Hi, Doug,
Those parts do two things:
- R417+R413+C113 make the first pole of a 5-pole lowpass filter. The other 4 poles and the ADC are on the next sheet of the schematic. I used the free TI FilterPro software to design a 5-pole Sallen-Key lowpass filter and then ripped out the first section and made C113 do the equivalent rolloff.
- R417 and R120 and R123 (and their symmetric mates) allow fine trim of the common-mode rejection ratio (CMRR) of U118. It's spec'd at something like 80 dB, and we tweak it up to about 120. And hope that will last.
Turns out that the CMRR trim is mathematically interesting/annoying. The amount of trim is very nonlinear on the value of R119/R120. I hate circuits like this, trimmed dividers, bacause they are often messy to design with available parts.
Gain and offset trims are done digitally, in an FPGA, based on cal tables stored in an eeprom.

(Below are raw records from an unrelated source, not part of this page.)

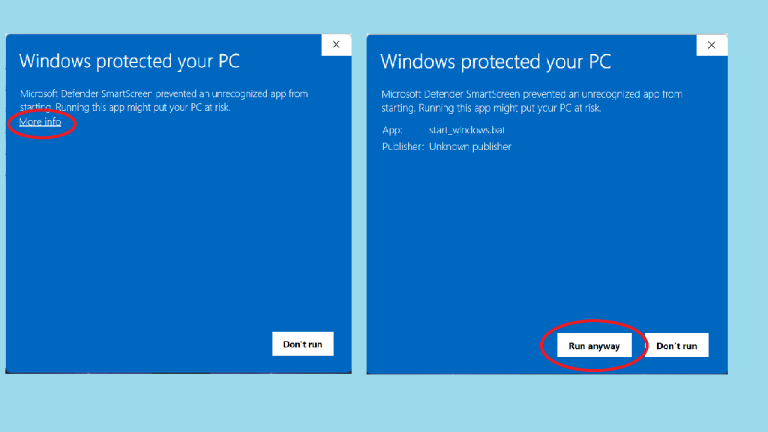Close the left SmartScreen dialog with X
768x432 pixels.
pos(336,45)
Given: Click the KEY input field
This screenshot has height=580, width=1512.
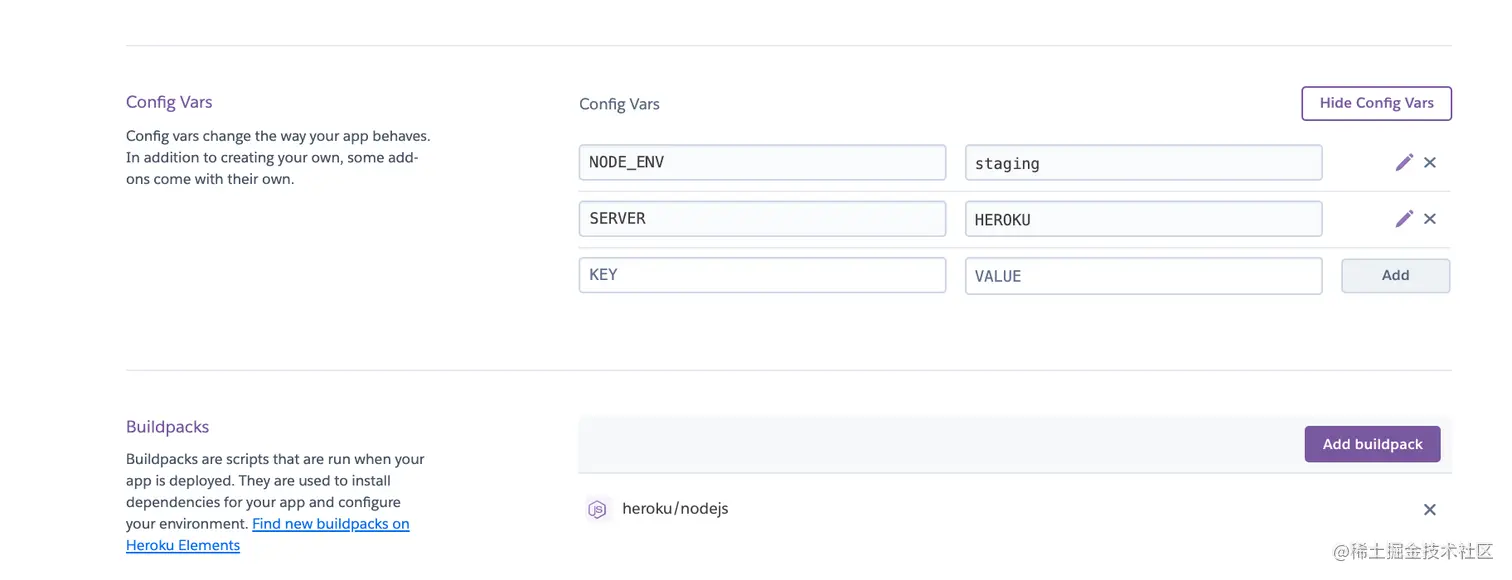Looking at the screenshot, I should 762,275.
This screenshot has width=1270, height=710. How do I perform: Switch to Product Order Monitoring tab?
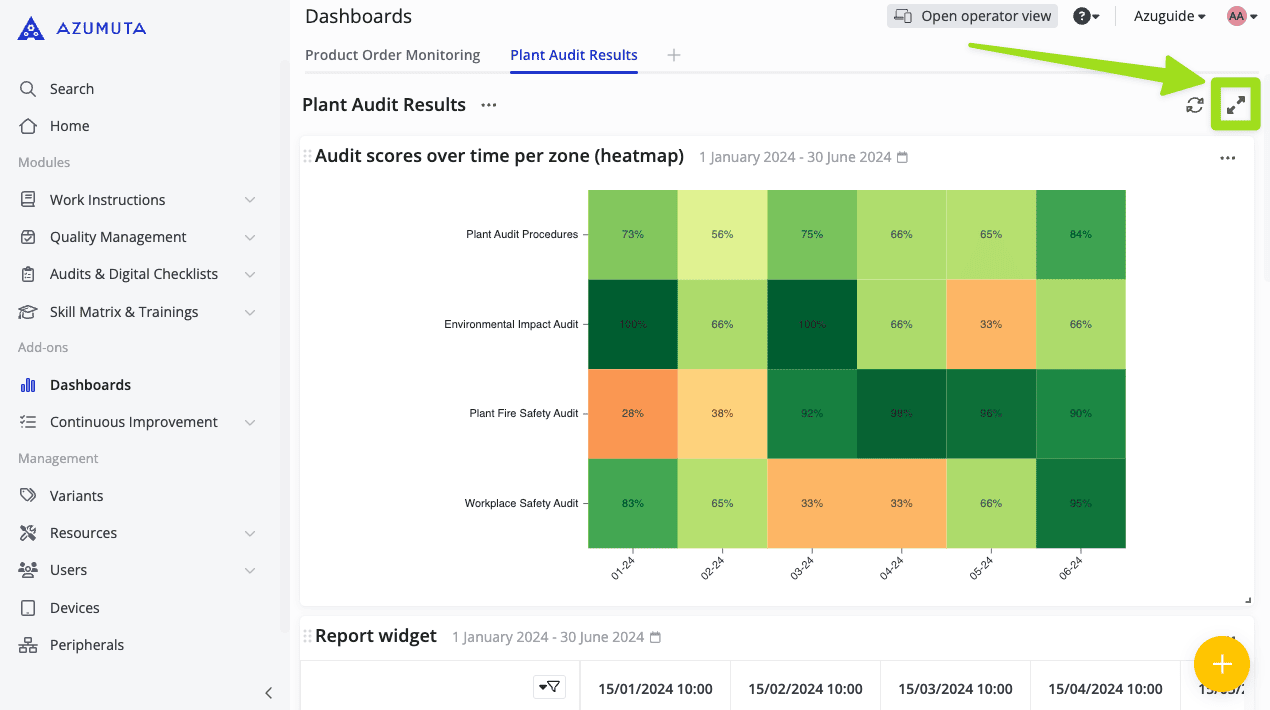pyautogui.click(x=392, y=55)
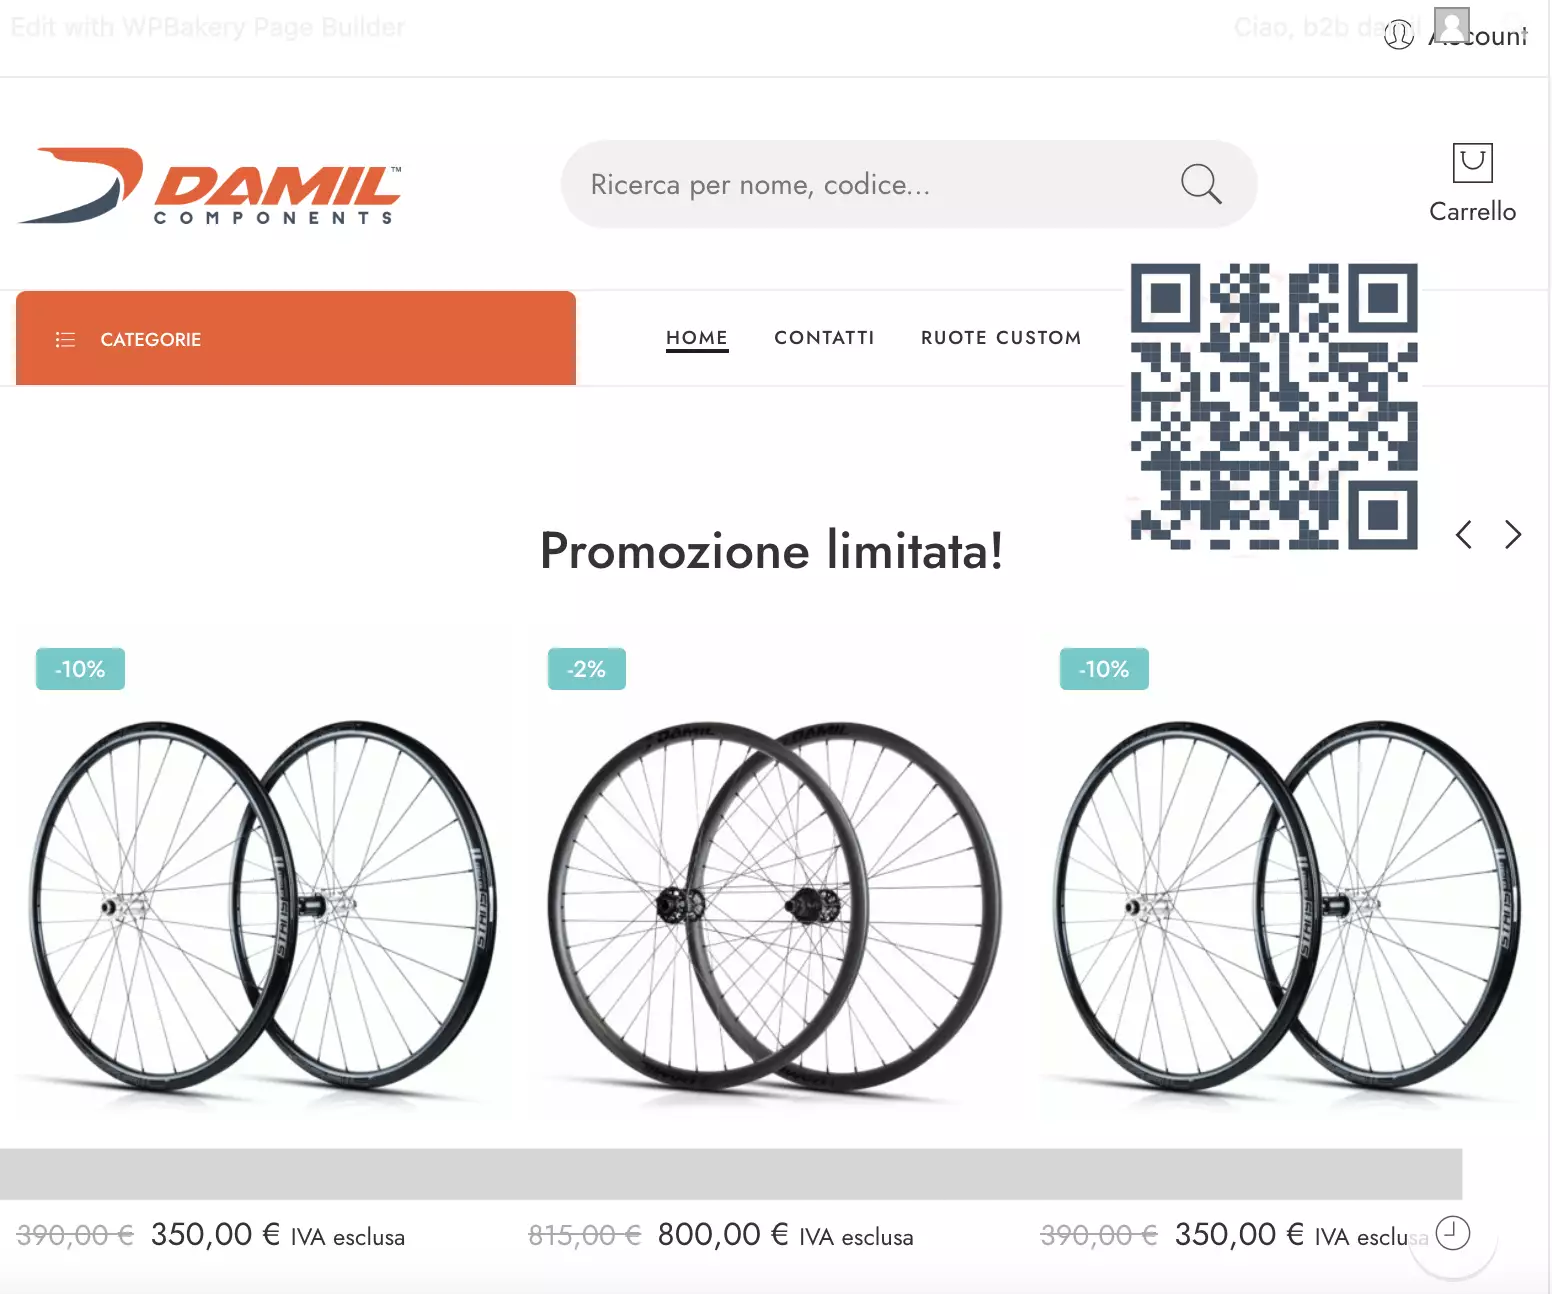Show next promotion with right arrow
The height and width of the screenshot is (1294, 1552).
point(1513,535)
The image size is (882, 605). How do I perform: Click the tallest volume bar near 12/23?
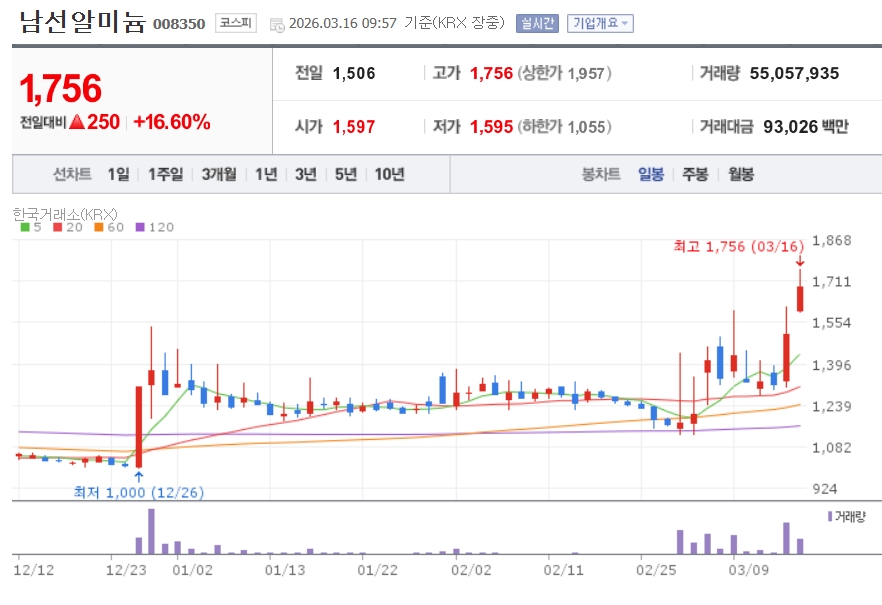click(x=151, y=531)
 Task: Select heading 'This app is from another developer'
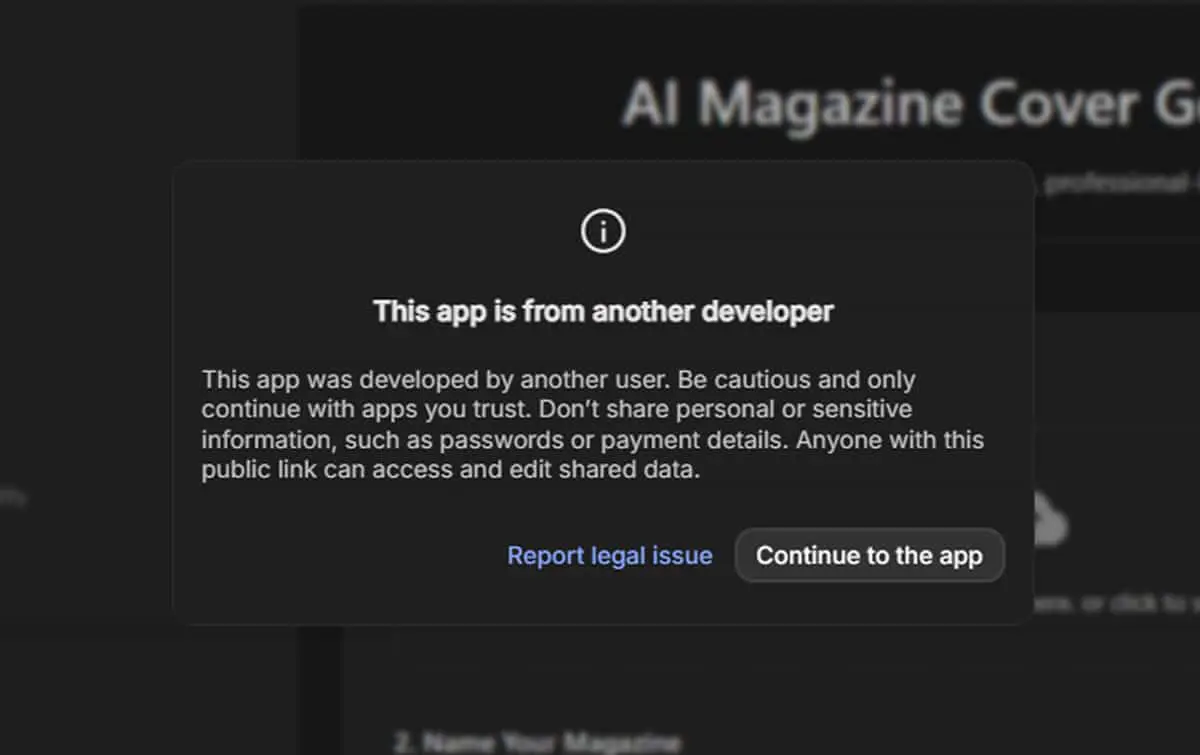click(603, 311)
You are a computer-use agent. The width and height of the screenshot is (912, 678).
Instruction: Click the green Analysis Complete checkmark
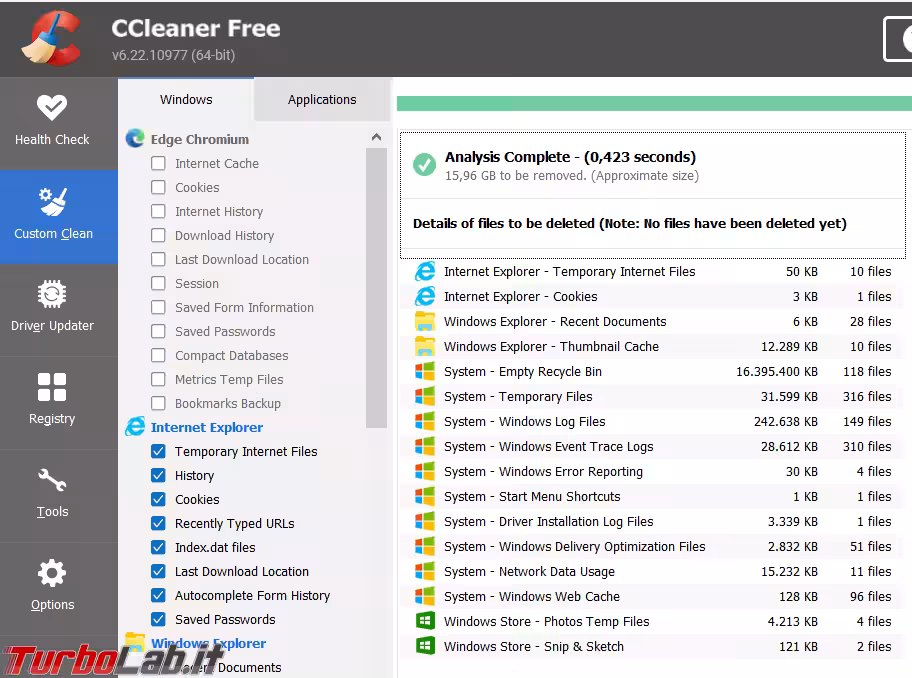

Note that the ADC, AD7699, measures voltage relative to a 2.048 volt pseudo-differential input pin. So the reference pin of U118 is set to VCM, namely that same 2.048 volt rail, to shift the ground-referenced signal up. There's also clamping downstream, so the possible +-16 volt swing of U118 doesn't blow anything up.
None of this is remarkable. It's just connecting up boxes into conventional circuits... carefully. A lot of engineering is like that, declaring performance specs and then implementing it carefully. Once in a while you get to design something really new and clever.
My first summer electronics job was working for Ed Beeson in microwave spectroscopy, in New Orleans. I guess there are a lot of Beesons around.